Solitude and loneliness
Hannah was born on a farm in 1926, in a part of the Teesdale area called Baldersdale, in Yorkshire. Although remote, during her youth Baldersdale was a thriving farming community, but like similar places everywhere, during and after WWII the population dwindled rapidly. The Hauxwells hung on, but the isolated lifestyle left Hannah a spinster, and after the death of her mother when Hannah was thirty-five, she ran her farm single-handed. She had few neighbours, no running water, well or electricity in the early 1970s when she was "discovered" by the late Barry Cockcroft of Yorkshire Television. He featured Hannah in a documentary about the hardships of Dales farmers called "Too Long a Winter". This film highlighted the challenges of hill farming in winter - a theme which runs through Hannah's story. But as well as the challenges of frozen water supplies and sheep buried in snow drifts, life in isolated glens in winter has a further difficulty. The increased isolation from friends and other communities alluded to in the song lyric above.
In the late 1980s, Hannah finally made the decision to sell her farm and move into a nearby village. The grace with which she made the change was a testament to her good sense and fortitude, although there was never any doubt that she would have preferred to stay on at her farm. Being a celebrity perhaps made this easier in some ways, but Hannah never seemed all that interested in that side of her life, and it was the sale of her farm and its furnishings that set her up in her new place. I recall hearing a radio interview with her a few years back, and she said that once the loose ends were tied up, she never went back to Baldersdale. There is sadness in that statement, and longing, and perhaps very great wisdom, too.

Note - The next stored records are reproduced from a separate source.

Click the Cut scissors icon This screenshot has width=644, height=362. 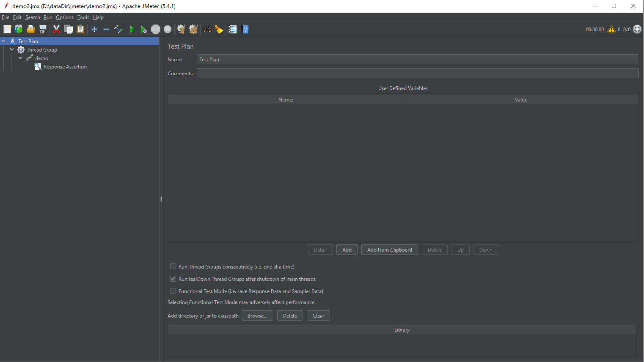coord(56,29)
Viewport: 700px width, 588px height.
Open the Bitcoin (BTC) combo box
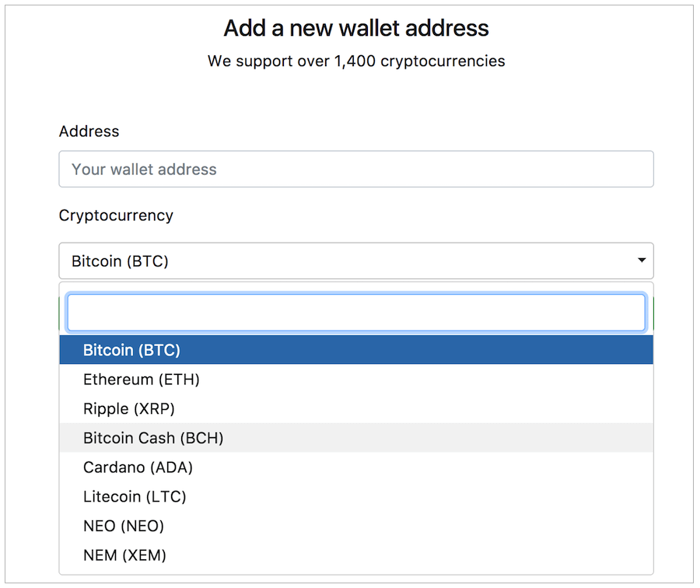pos(355,261)
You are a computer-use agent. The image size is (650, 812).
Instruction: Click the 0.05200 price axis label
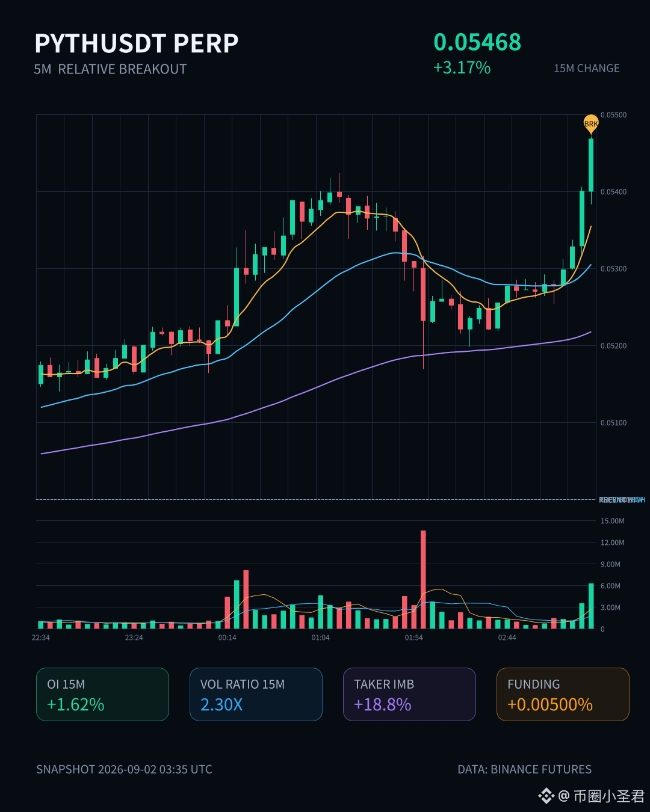click(613, 346)
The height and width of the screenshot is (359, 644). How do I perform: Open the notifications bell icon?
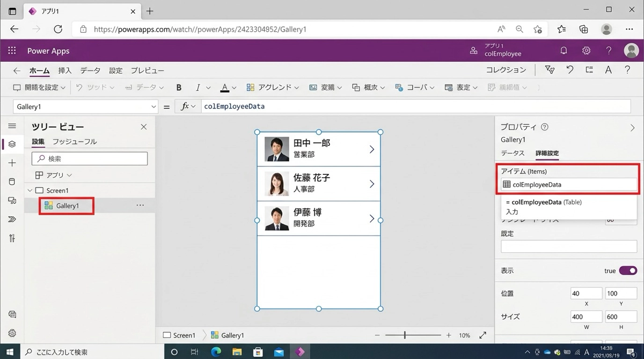click(564, 50)
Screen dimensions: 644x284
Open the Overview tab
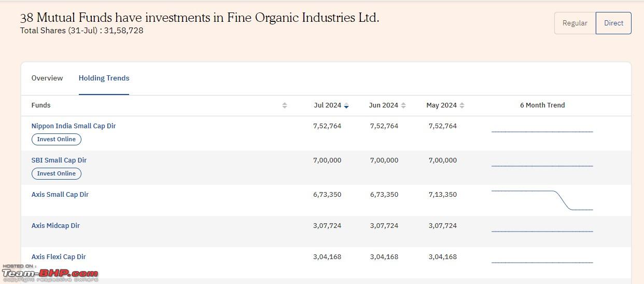point(47,78)
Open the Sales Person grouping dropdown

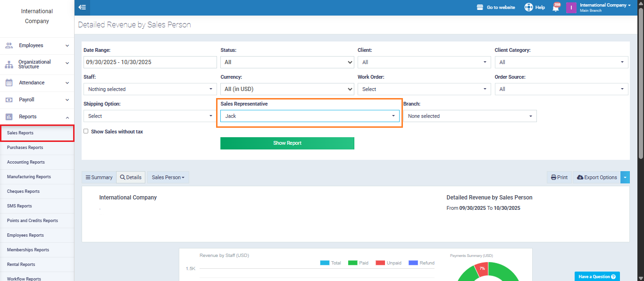point(167,177)
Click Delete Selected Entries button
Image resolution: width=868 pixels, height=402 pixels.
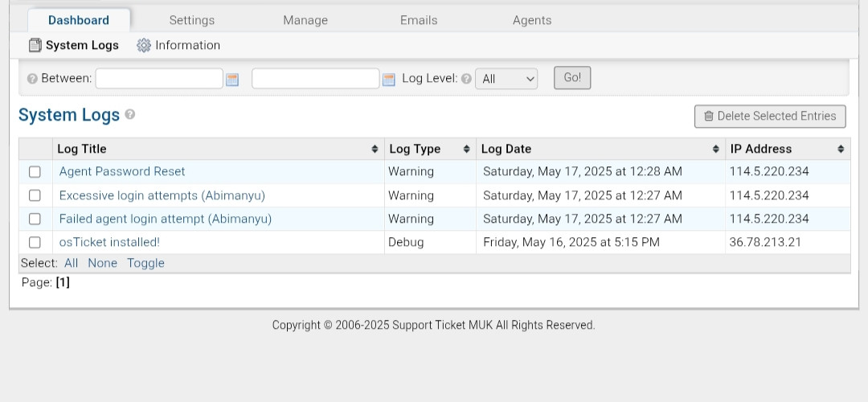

An excellent likeness of Hannah in her forties, painted by Caroline McClung.
I'm attached to the place because my family have lived here since my great-grandfather's time - no-one else has lived in this house since it was built, but our family. And the lovely countryside through the iron gate down the new road. I've often thought... It's my favourite walk, and I've stopped and looked, and I've thought that it's one thing - if I haven't money in my pocket, it's one thing nobody can rob me of. It's mine. It's mine for the taking.
The beauty - to me there's nowhere like it, never will be. And whatever I am, wherever I am, this is me. This is my life. And if there's a funny old person in years to come - a ghost walking up and down here - it'll be me. A big part of me, wherever I am, will be left here. That's me. There's nowhere else. There's nowhere like it.
- Hannah Hauxwell
Hannah Hauxwell died in January 2018, aged 91. Part of the land she farmed has been designated a nature reserve, called Hannah's Meadow, due to the species rich grassland created by generations of natural, chemical-free farming practices. You can also read her autiobiography called Seasons of my Life.